CUBs help hold lid on utility bills
Boston — It will cost a whopping $72 for a technician to come out and hook up a single residential phone if the Chesapeake & Potomac Telephone Company wins its latest rate-hike application before the District of Columbia Public Service Commission.
The current charge: $9.
In southern California, telephone service charges could soon double. In Massachusetts, there are predictions that they could jump 300 to 500 percent over the next few years as a result of the federally ordered breakup of American Telephone & Telegraph.
''We are going to see real telephone rate shock,'' nationally known consumer activist Ralph Nader predicts.
Be they telephone rates or those of electric and gas companies, however, the public could stand a greater chance of holding them down if advocates of consumer utility boards (CUBs) have their way.
CUBs are nongovernmental, nonprofit, usually statewide organizations designed to represent residential ratepayers in hearings before public utility commissions.
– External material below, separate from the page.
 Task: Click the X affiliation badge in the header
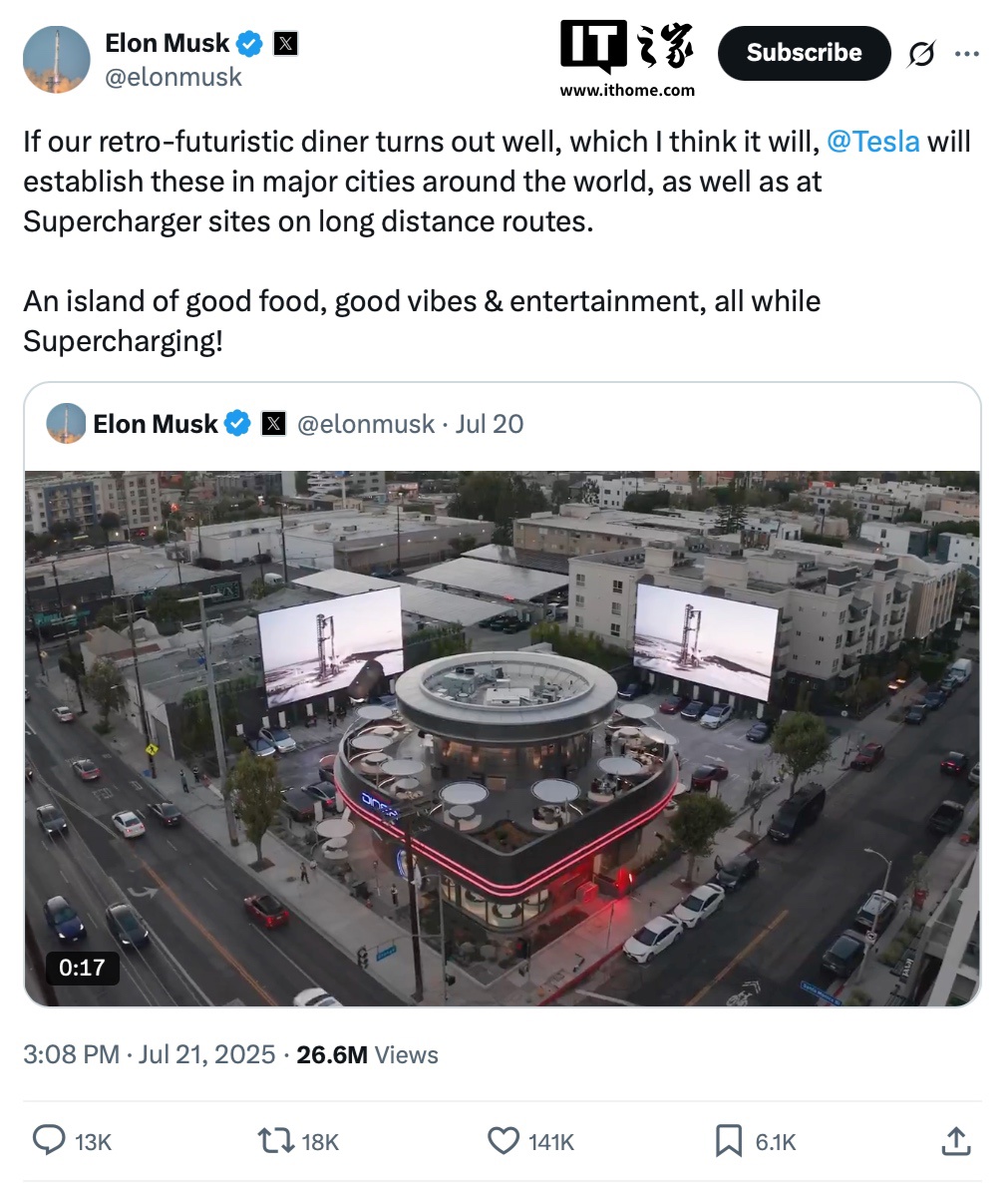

They are democratically run and solicit contributions from the general public.
Their broadly based financial support, the argument goes, enables CUBs to hire technical experts to counter those of the highly organized utilities at rate hearings. In Massachusetts last year utilities spent an estimated $2.3 million arguing for rate increases before the state Department of Public Utilities - the kind of expense that, consumer advocates say, is ultimately passed along to ratepayers along with whatever increases are granted.
By default, organizations like Fair Share and state public-interest research groups (PIRGs) appoint themselves to represent consumers in utility rate cases.
Operating on limited resources, however, these groups often fail to persuade state rate-setting commissions not to grant increases when, say, an electric utility suffers huge losses because of a nuclear power plant shutdown. Citizens acting alone, in turn, are even more ill-equipped to argue against rate hikes.
That, advocates say, is where CUBs come in.
Wisconsin already has a CUB, and bills to establish others are pending in the Pennsylvania, New York, Massachusetts, Maryland, Colorado, and Wyoming legislatures, according to utility industry sources. The California Public Service Commission recently yielded to consumer-interest group pressure and ordered the San Diego Gas & Electric Company to allow mailings for a regional CUB to go out with its monthly bills. And last year Chicago voters approved a nonbinding resolution to establish a citywide CUB.
A proposed CUB in Missouri, however, lost by nearly 300,000 votes in a state-wide referendum last November - largely because, election officials say, it lost the support of organized labor. The CUB board would have barred all utility company employees and their family members from joining.
Since its founding in 1980, the Wisconsin CUB has attracted more than 65,000 members at contributions ranging from $3 to $15 a year. Operating on an annual budget of $400,000, it has intervened in 40 cases and claims to have saved the public $90 million in rate-increase applications.
The cost of an individual membership in the Massachusetts CUB would be $5.20 a year, according to Mindy Lubber, program director of MassPIRG. The organization brought Mr. Nader to Boston last week to help lobby for the CUB bill.
''The beauty of CUBs is that they have built-in sunset provisions,'' Ms. Lubber says. ''If they don't do the job, people just won't support them the next time around.''
Nader says CUBs answer the need for consumer advocates outside government as well as inside - where state attorneys general have long claimed to safeguard the public interest. To suggest that both types of advocates use the same approach, he says, is like ''comparing apples and oranges.''
Nader does not foresee the day when CUBs become as powerful as the utility industry is perceived to be today, however.
''My concern is just the opposite - that consumer groups become more conservative,'' Nader claims, ''because they basically just want good service.''
Says Tom Scott, founder of the New England Energy Conference, ''I see [CUB laws] as providing yet one more informed party at the hearing table, and to the extent it does that, I applaud it.''
Utilities base their objections to CUBs on the argument that they add another layer of bureaucracy to an already complex regulatory process. This, they claim, only delays rate-application proceedings.
That argument is disingenuous, Nader says, because the utility companies themselves stall during such proceedings whenever it suits their interests.